Challenge 46: design database migration

Estimated Time and Cost

60-90 min | Estimated cost: $5-15 | Exam Weight: 30-35%

Introduction

GlobalRetail Corp operates an enterprise data estate of 30 databases supporting their e-commerce platform, supply chain management, and financial reporting systems. The database inventory includes: 15 SQL Server instances (versions 2012 through 2022, ranging from 50GB to 2TB), 8 PostgreSQL databases (versions 11-15, supporting their product catalog and search services), 5 MySQL databases (supporting legacy CMS and marketing platforms), and 2 Oracle databases (supporting their ERP and warehouse management systems).

The migration requirements vary significantly across databases: the e-commerce database (SQL Server 2022, 2TB) serves 50,000 transactions per hour and cannot tolerate more than 5 minutes of downtime. The financial reporting database requires a full parallel-run period for audit compliance. The legacy CMS databases on MySQL are candidates for modernization. The Oracle ERP database has complex stored procedures with Oracle-specific syntax that complicates migration.

The DBA team needs a comprehensive migration strategy that addresses compatibility assessment, target service selection (Azure SQL Database vs. Managed Instance vs. SQL on VM, and equivalent decisions for PostgreSQL and MySQL), migration method (online vs. offline), and post-migration validation for each database.

Exam skills covered

• Recommend a solution for migrating databases

Design tasks

Part 1: compatibility assessment

1. Design the assessment approach for each database engine:
   • SQL Server: Use Azure SQL Migration assessment (Data Migration Assistant or Azure Migrate) to identify compatibility issues, blocking features, and recommended target (Azure SQL DB, SQL MI, or SQL on VM)
   • PostgreSQL: Evaluate compatibility with Azure Database for PostgreSQL Flexible Server, identify unsupported extensions or features
   • MySQL: Assess compatibility with Azure Database for MySQL Flexible Server
   • Oracle: Evaluate migration paths (Oracle to Azure SQL MI via SSMA, Oracle to PostgreSQL via Ora2Pg, or Oracle on Azure VM)
2. For the SQL Server databases, document which features force specific targets:
   • Cross-database queries (requires SQL MI or SQL on VM)

→ Items from a data source
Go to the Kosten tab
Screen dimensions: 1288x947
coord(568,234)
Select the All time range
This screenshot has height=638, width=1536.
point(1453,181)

→ Required tasks
A – Answer these questions using the database migration challenge:
(i) How many PostgreSQL databases does the company run, and which services do they support?
(ii) What is the most downtime the e-commerce database can tolerate?
(iii) Which tool is named for migrating Oracle to PostgreSQL?
B – Continue the database migration challenge from its final line.

→ Expected answers
A –
(i) Eight, supporting the product catalog and search services.
(ii) 5 minutes.
(iii) Ora2Pg.

B –
   • SQL Server Agent jobs (requires SQL MI or SQL on VM)
   • CLR assemblies (limited support in Azure SQL DB)
   • Linked servers (requires SQL MI or SQL on VM)
   • Database size > 100GB (Azure SQL DB Hyperscale or SQL MI)
3. Create a decision matrix mapping each database to its recommended Azure target with justification.

Part 2: online vs. offline migration strategy

4. Categorize each database for online (continuous replication) vs. offline (one-time copy) migration:
   • Online: databases requiring < 5 minutes downtime (e-commerce, real-time services)
   • Offline: databases that can tolerate maintenance windows (reporting, batch processing)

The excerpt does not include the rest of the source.